*Assignment*
What are the lines below, starting at the line containing "This screenshot has height=740, width=1280." and ending at the line containing "This screenshot has height=616, width=906."? Write them out exactly, ends included, without pictures.

*Entries supplied*
* * *

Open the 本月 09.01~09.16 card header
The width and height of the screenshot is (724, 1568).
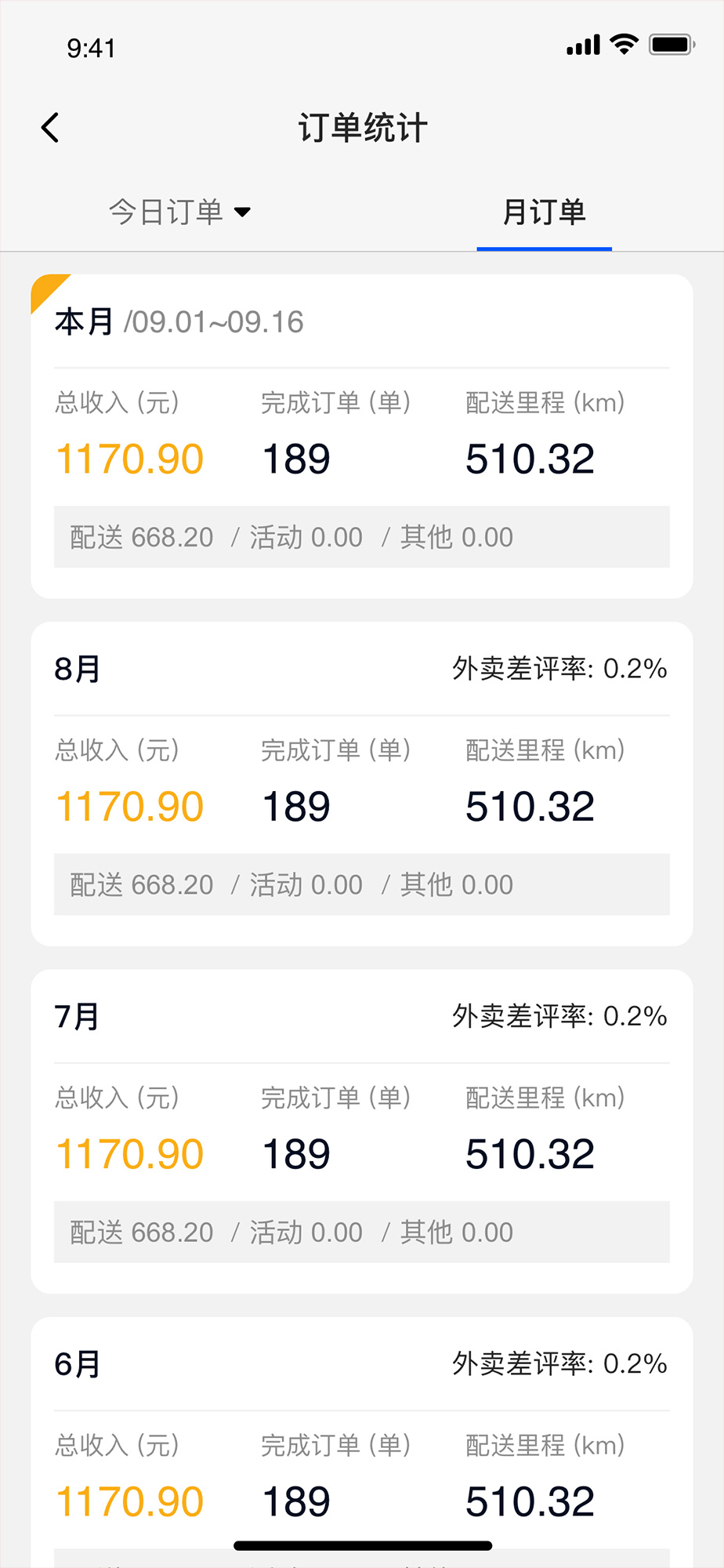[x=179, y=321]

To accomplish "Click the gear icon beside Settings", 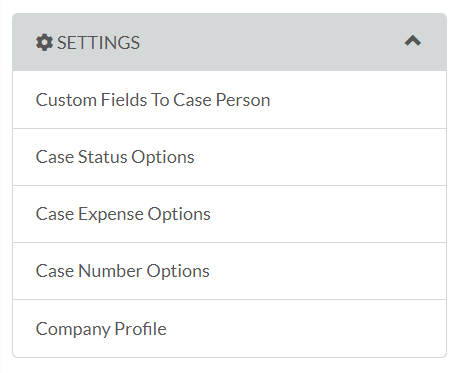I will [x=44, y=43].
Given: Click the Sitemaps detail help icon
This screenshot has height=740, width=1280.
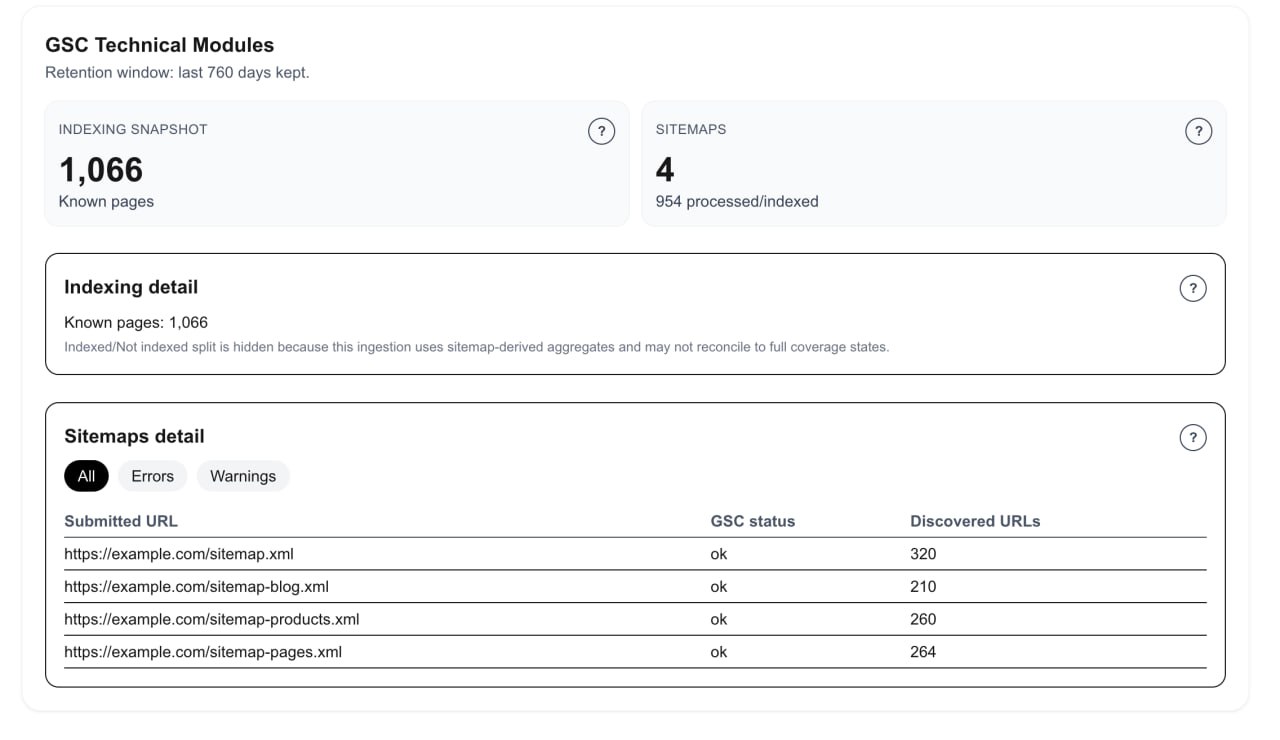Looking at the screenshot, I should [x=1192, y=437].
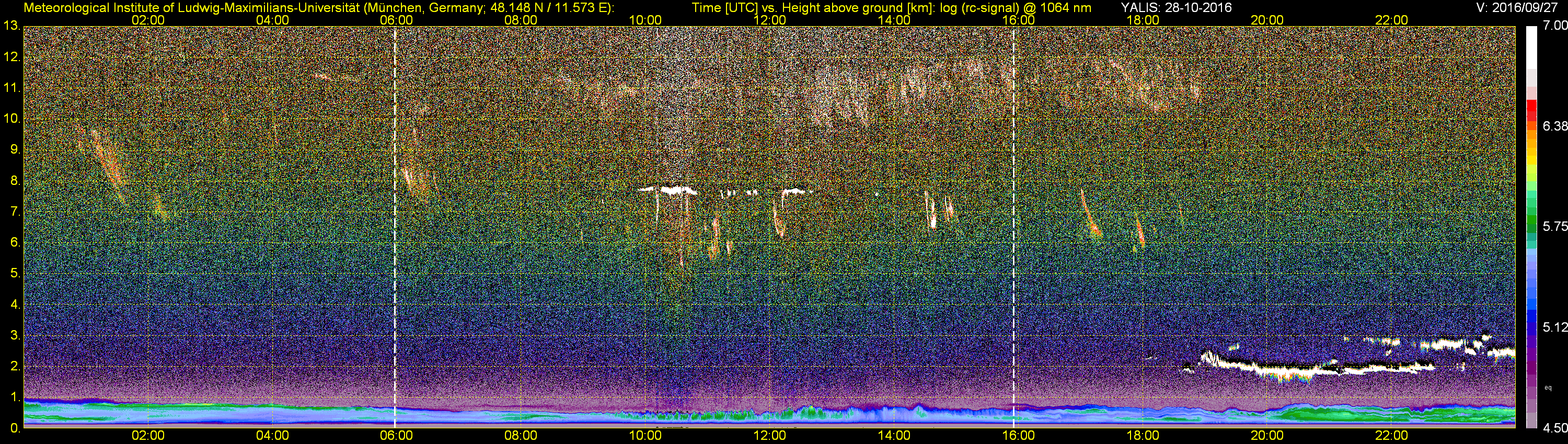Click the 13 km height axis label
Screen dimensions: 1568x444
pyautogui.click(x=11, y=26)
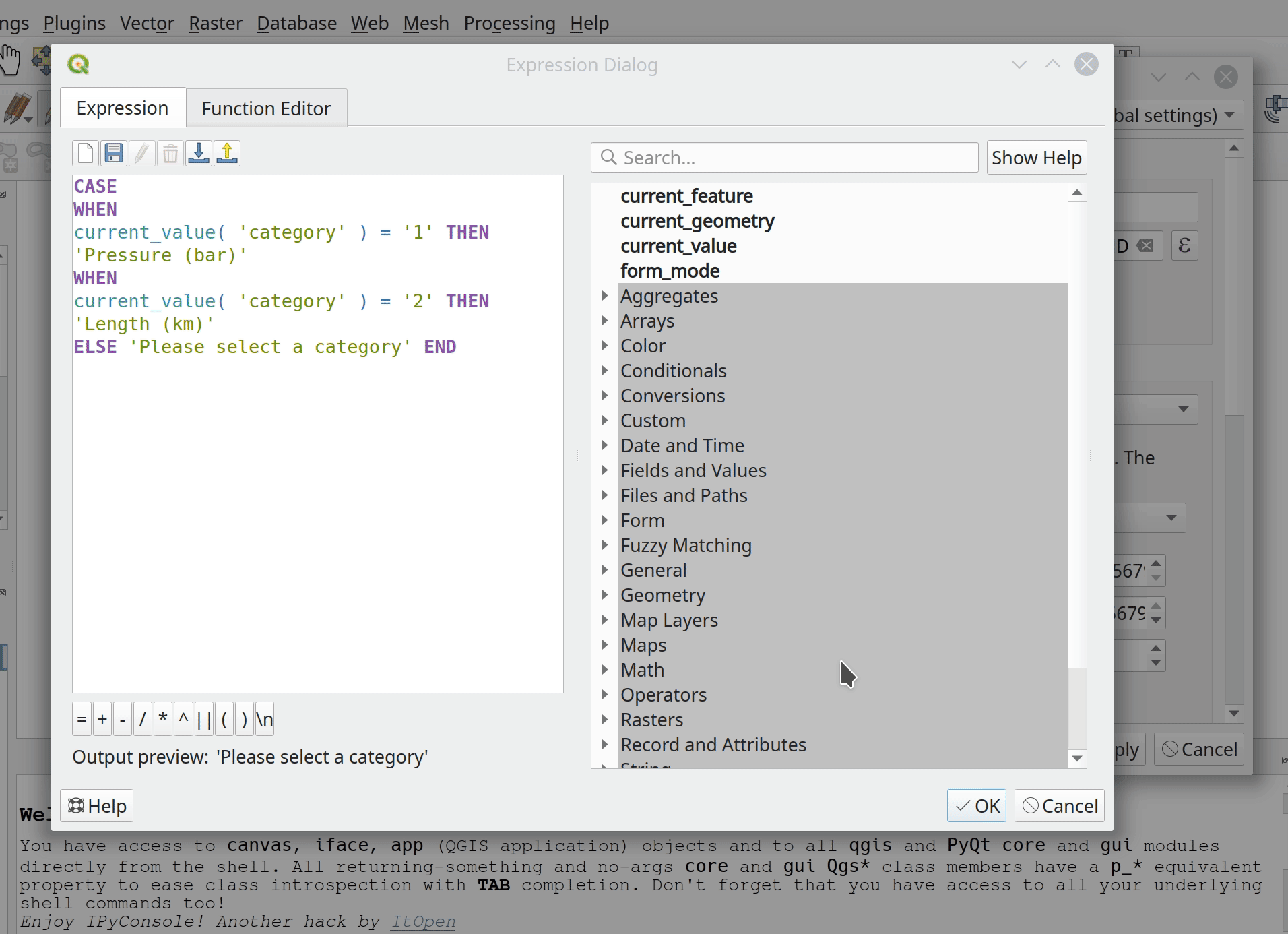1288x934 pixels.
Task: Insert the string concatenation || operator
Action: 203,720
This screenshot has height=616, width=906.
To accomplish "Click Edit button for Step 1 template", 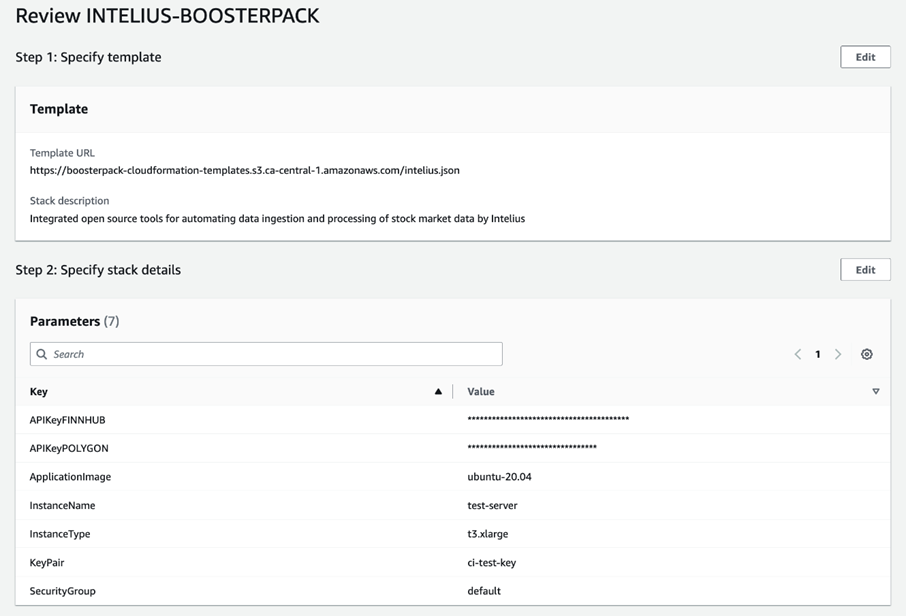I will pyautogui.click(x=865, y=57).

* * *

*Answer space*
This screenshot has height=740, width=1280.
Looking at the screenshot, I should [x=1192, y=437].
Click the 13 km height axis label
Screen dimensions: 1568x444
pyautogui.click(x=11, y=26)
1288x934 pixels.
Task: Insert the string concatenation || operator
Action: 203,720
This screenshot has height=616, width=906.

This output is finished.